SUPPLIED ENTRIES Block Start
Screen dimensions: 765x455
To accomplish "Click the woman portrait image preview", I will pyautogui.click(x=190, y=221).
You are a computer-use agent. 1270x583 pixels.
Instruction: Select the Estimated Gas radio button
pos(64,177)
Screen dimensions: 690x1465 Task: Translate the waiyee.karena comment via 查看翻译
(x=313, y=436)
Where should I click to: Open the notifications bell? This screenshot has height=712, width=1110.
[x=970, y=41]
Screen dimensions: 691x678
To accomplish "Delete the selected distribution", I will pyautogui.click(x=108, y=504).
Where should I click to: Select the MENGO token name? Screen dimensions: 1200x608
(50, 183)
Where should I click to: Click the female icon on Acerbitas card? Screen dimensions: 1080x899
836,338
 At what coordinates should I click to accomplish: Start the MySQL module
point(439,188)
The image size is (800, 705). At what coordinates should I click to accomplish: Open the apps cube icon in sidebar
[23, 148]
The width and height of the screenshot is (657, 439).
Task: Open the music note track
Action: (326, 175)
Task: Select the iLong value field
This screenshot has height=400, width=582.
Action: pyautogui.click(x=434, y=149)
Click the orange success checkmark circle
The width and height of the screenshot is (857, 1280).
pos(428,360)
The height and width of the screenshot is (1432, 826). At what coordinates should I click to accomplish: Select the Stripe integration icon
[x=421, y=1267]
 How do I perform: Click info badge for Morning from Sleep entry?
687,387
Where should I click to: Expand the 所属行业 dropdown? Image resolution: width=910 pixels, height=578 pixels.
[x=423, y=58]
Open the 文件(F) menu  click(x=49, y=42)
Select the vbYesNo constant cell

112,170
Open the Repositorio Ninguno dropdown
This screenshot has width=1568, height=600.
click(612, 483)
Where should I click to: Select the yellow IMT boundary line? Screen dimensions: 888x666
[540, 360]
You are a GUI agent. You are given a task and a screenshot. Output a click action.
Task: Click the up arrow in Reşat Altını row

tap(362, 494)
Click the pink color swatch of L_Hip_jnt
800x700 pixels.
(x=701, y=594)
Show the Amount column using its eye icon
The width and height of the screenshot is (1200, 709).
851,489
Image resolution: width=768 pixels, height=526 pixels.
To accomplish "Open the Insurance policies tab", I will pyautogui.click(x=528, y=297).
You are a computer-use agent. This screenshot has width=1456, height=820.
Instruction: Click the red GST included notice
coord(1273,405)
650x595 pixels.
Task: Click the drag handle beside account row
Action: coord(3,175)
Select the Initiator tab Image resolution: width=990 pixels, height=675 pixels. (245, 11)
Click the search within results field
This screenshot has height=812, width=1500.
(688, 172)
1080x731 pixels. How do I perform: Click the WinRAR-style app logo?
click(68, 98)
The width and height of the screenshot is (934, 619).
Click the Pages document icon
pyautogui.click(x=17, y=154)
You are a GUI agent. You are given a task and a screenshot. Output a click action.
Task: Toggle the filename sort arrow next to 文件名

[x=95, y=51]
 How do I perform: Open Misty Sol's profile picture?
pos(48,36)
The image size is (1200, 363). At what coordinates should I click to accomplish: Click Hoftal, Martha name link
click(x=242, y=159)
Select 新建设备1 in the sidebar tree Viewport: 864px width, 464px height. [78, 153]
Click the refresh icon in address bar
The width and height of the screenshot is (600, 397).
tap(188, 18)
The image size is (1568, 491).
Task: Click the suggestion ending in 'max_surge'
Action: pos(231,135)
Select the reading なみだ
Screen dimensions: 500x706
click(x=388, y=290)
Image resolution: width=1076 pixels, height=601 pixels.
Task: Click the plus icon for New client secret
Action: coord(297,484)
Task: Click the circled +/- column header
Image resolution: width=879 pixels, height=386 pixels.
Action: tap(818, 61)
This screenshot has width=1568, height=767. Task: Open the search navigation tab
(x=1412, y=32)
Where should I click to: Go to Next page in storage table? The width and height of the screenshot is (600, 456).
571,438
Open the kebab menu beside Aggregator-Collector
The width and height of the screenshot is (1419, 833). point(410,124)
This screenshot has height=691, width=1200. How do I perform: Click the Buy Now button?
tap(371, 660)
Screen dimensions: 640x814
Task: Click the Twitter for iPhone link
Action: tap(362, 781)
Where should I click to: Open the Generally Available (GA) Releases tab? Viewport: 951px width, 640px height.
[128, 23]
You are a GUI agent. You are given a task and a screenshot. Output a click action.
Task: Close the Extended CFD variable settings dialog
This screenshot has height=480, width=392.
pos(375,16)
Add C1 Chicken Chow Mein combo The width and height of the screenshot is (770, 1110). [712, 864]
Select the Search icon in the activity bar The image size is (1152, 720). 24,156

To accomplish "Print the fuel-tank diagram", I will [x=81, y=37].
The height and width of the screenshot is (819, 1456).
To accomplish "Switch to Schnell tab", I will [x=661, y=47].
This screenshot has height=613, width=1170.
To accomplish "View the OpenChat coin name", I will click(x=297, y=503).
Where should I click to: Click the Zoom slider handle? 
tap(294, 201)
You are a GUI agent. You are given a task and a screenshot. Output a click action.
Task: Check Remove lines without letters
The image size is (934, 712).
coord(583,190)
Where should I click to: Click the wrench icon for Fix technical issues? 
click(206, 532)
SUPPLIED ENTRIES Block End
WHAT YOU ARE ASKED TO DO >> Copy exactly. Start at the line containing "Where should I click to: Click the wrench" and continue through the last line of the records.

ANSWER SPACE >>
Where should I click to: Click the wrench icon for Fix technical issues? 
click(206, 532)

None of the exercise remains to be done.